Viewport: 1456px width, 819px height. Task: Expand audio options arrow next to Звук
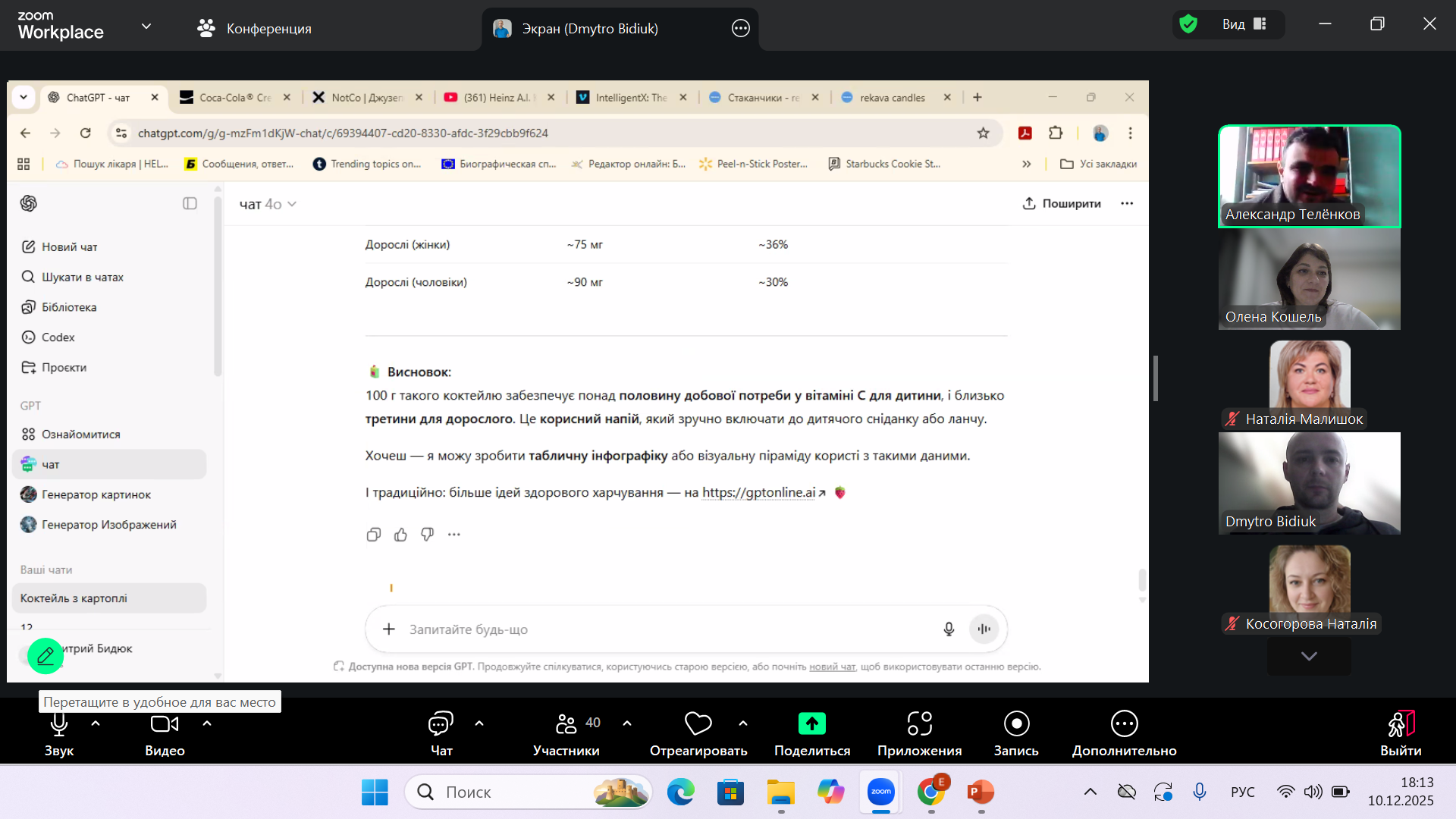pyautogui.click(x=96, y=723)
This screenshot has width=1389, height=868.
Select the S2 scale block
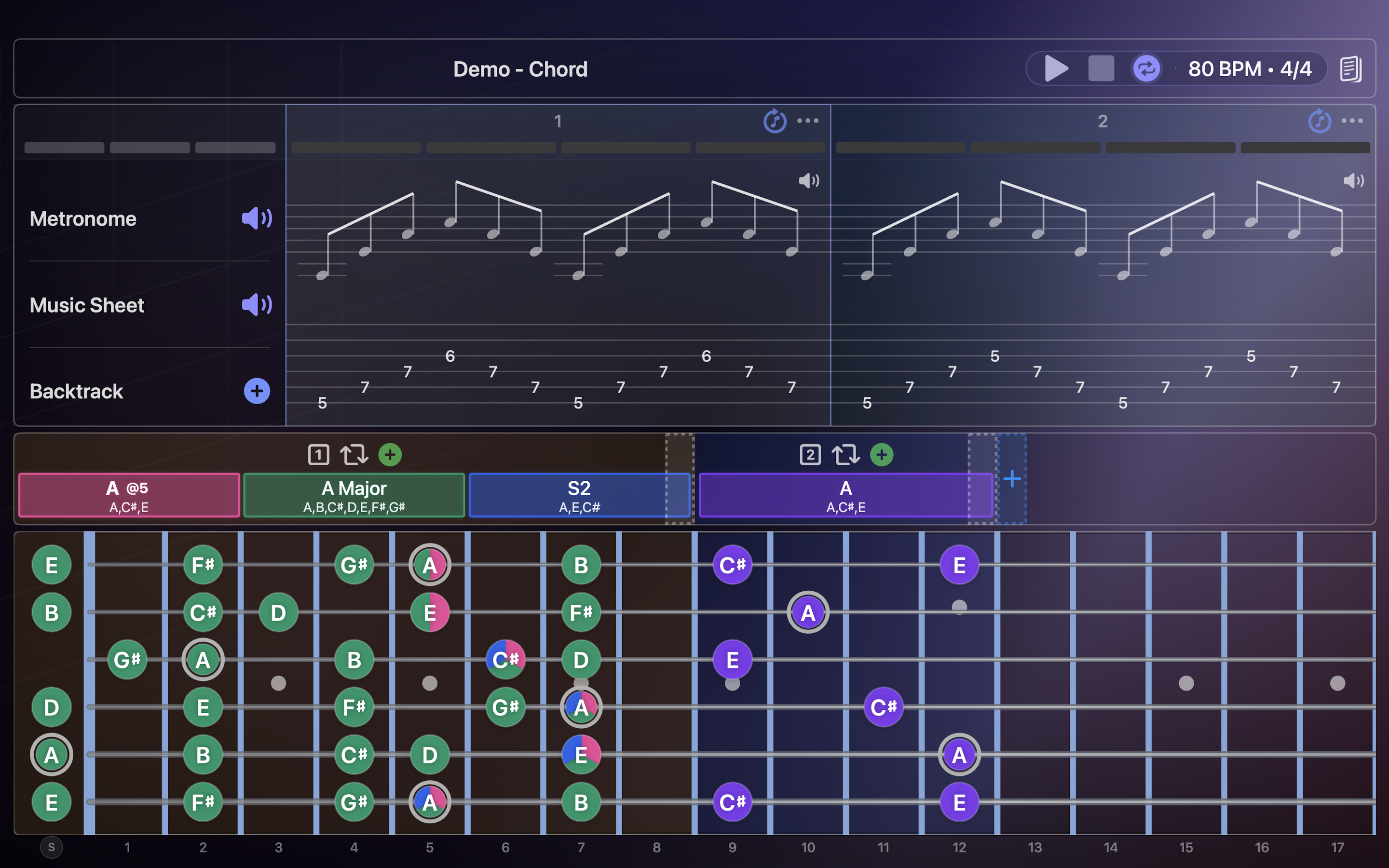pos(580,495)
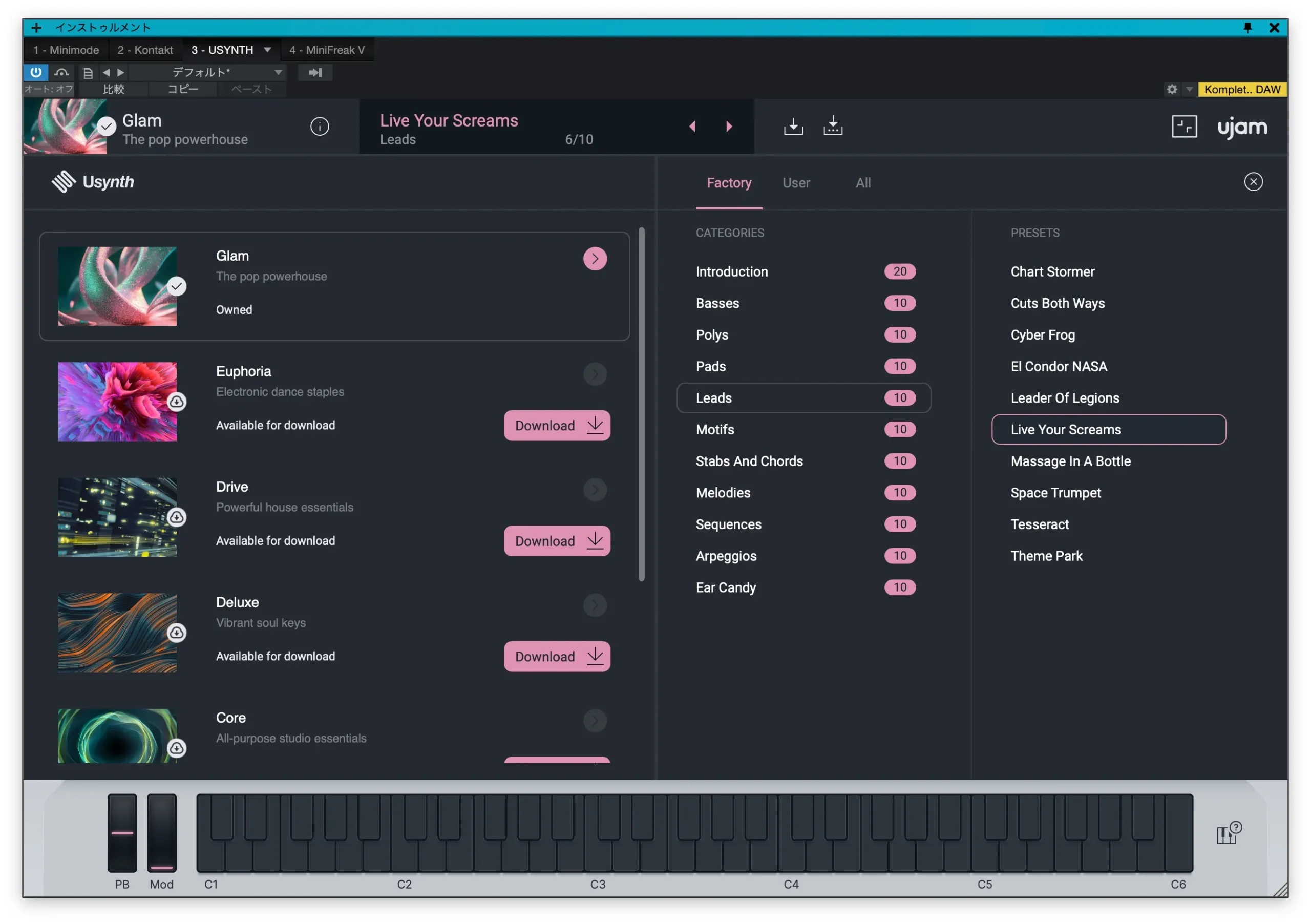Go to the previous preset with the left arrow
1311x924 pixels.
[692, 126]
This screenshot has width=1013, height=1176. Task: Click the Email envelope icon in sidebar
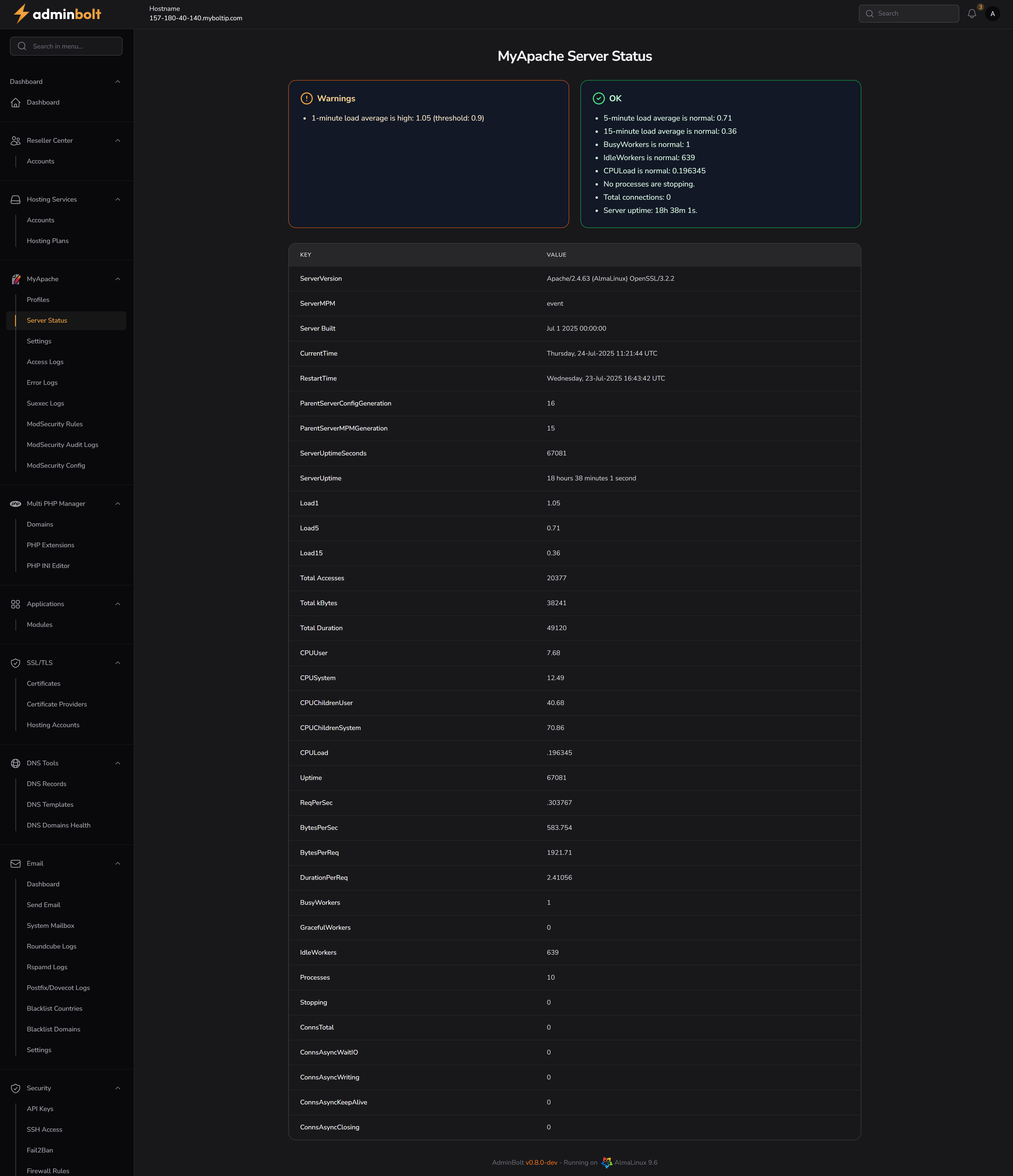point(15,863)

Problem details
Output the entries above exactly. Drop the pictures.

Task output
Viewport: 1456px width, 819px height. Task: Expand audio options arrow next to Звук
pyautogui.click(x=96, y=723)
This screenshot has width=1389, height=868.
Select the S2 scale block
pos(580,495)
Go to the previous preset with the left arrow
1311x924 pixels.
[692, 126]
This screenshot has width=1013, height=1176. Task: Click the Email envelope icon in sidebar
point(15,863)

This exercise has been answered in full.